Prioridades da presidência brasileira da COP em foco

A menos de oito meses da realização da 31ª Conferência das Partes (COP31), em Antália, na Turquia, o embaixador André Corrêa do Lago, à frente da presidência brasileira no espaço multilateral da ONU para ação climática, trabalha para concluir a elaboração de dois importantes “mapas do caminho” (roadmaps). Um deles visa o fim do desmatamento global e o outro, a transição energética para longe dos combustíveis fósseis. Ambos são cruciais para uma queda expressiva nas emissões de gases de efeito estufa.

O embaixador destacou que a COP31, embora organizada pela Turquia, terá a presidência da negociação pela Austrália, e que há um esforço conjunto para garantir que os legados da COP30, realizada em Belém, sejam plenamente absorvidos na preparação do evento na Turquia.

Fase de implementação e o papel dos roadmaps

Corrêa do Lago ressaltou que as COPs entram em uma nova fase, a de implementação, onde a negociação continua, mas o foco se volta para a efetividade das ações. “Temos que fazer o máximo, no pouco tempo que a ciência nos diz que temos”, afirmou.

A iniciativa do “mapa do caminho” para a transição energética foi lançada pelo presidente Lula. Embora a Colômbia tenha liderado um encontro sobre o tema, o embaixador esclareceu que a liderança da ideia é brasileira.
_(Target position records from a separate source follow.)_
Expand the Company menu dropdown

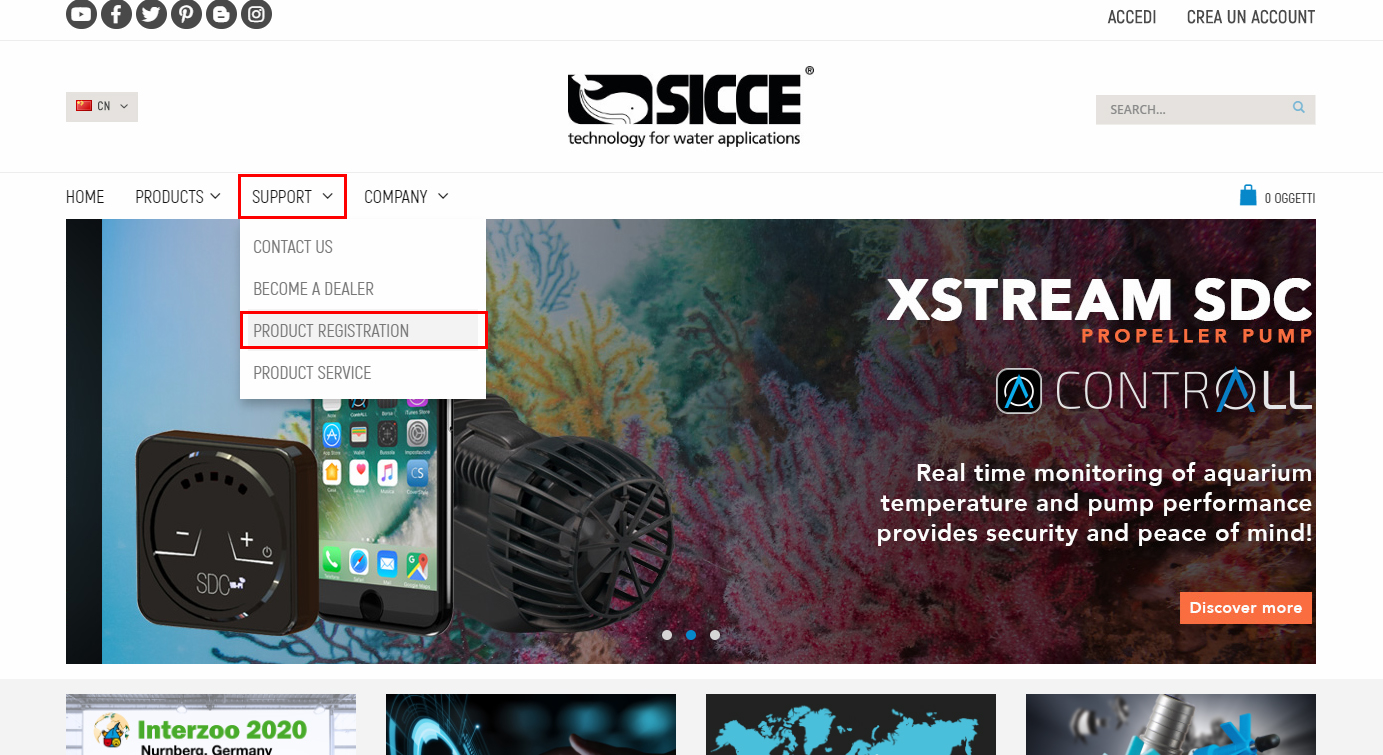pyautogui.click(x=406, y=197)
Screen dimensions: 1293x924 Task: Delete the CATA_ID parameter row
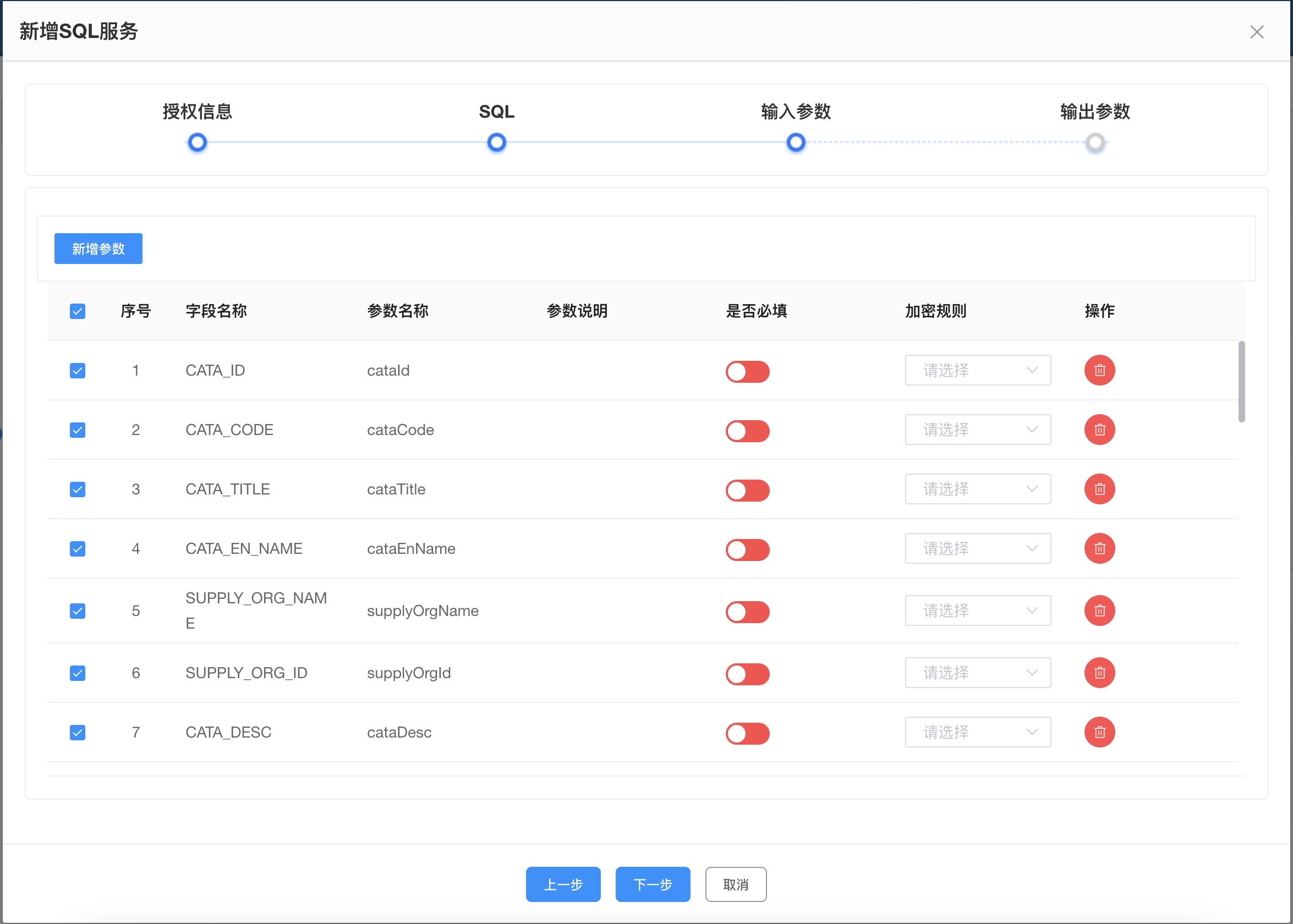tap(1099, 370)
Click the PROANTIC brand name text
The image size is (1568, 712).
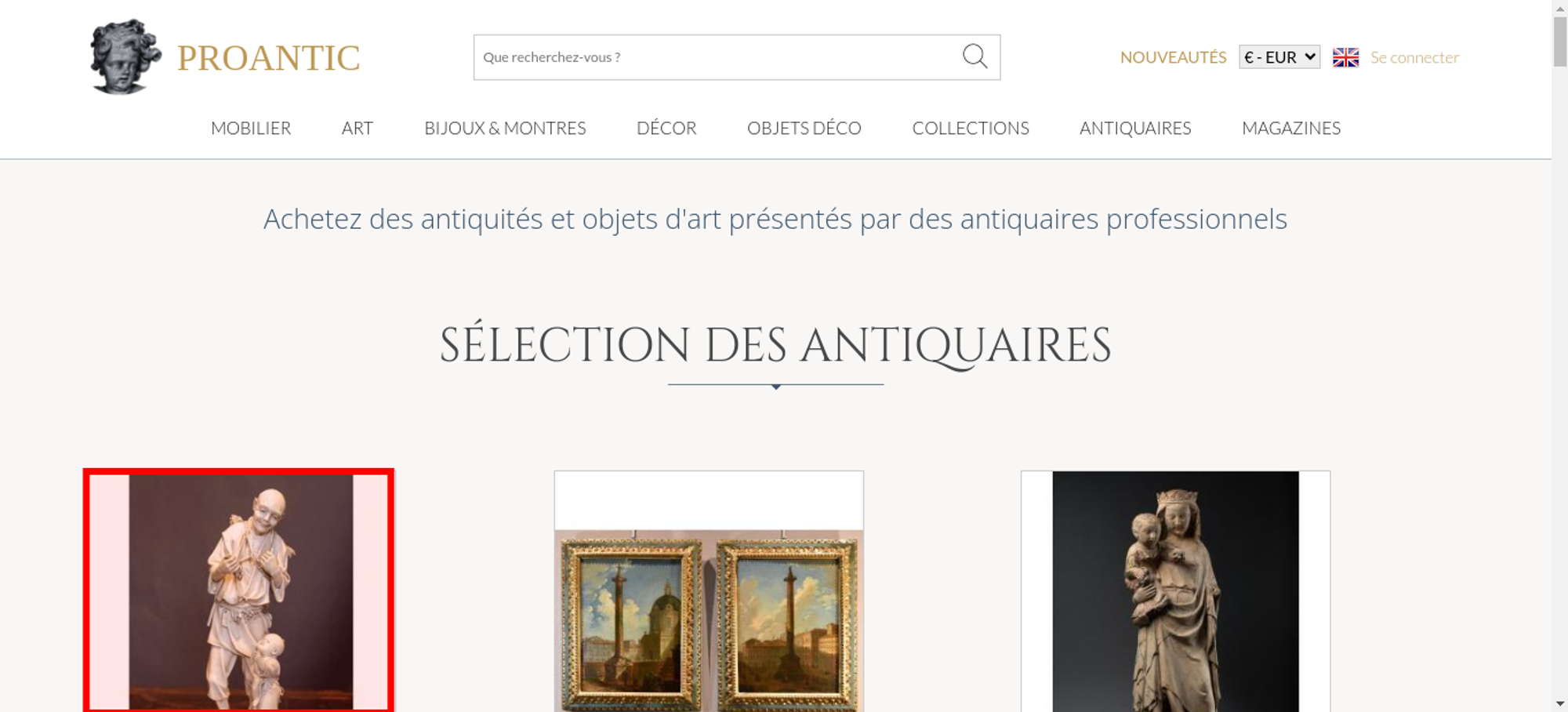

Ele explicou que a proposta visa implementar uma decisão de Dubai (COP28), que mencionou a ideia de transição.

Desafios na discussão de energia e a posição dos EUA

O embaixador apontou o impacto econômico e geopolítico como um dos principais obstáculos para o avanço da agenda climática, especialmente no tema de energia. “Você acaba tendo a discussão energética muito dividida entre várias entidades e essa dificuldade de discutir energia leva a várias consequências”, explicou.

Sobre a posição dos Estados Unidos, Corrêa do Lago observou que o governo americano atual parece focado em manter o status quo da produção energética tradicional, com uma forte ligação à geopolítica do petróleo e gás. Em contraste, a China tem apostado claramente na transição energética.

A busca por minerais críticos e terras raras pelos EUA, segundo o embaixador, pode ter interpretações diversas, desde a necessidade de domínio sobre esses materiais até a manutenção de vantagens competitivas.

Outras prioridades e o financiamento climático

Além dos roadmaps, a presidência brasileira foca em completar a estrutura de financiamento climático para US$ 1.3 trilhão ao ano. O objetivo é aprimorar os números e as fontes de recursos para os países em desenvolvimento, buscando maior clareza e confiança no processo de negociação.

O Acelerador, uma iniciativa para ir além da negociação e acelerar a implementação do Acordo de Paris, também é uma prioridade. O tema da adaptação e o fortalecimento da Agenda de Ação, iniciada na COP30 de Belém, também estão no centro dos esforços, visando torná-la um instrumento mais eficaz de implementação.

A dificuldade em quantificar o fluxo de financiamento climático e separar o que vai para clima e biodiversidade foi admitida. O embaixador mencionou o trabalho com o IHLEG (Grupo Independente de Especialistas de Alto Nível em Mudanças Climáticas) e um Conselho de Economistas criado para a COP30 para esclarecer esses números, essenciais para a construção de confiança e consenso.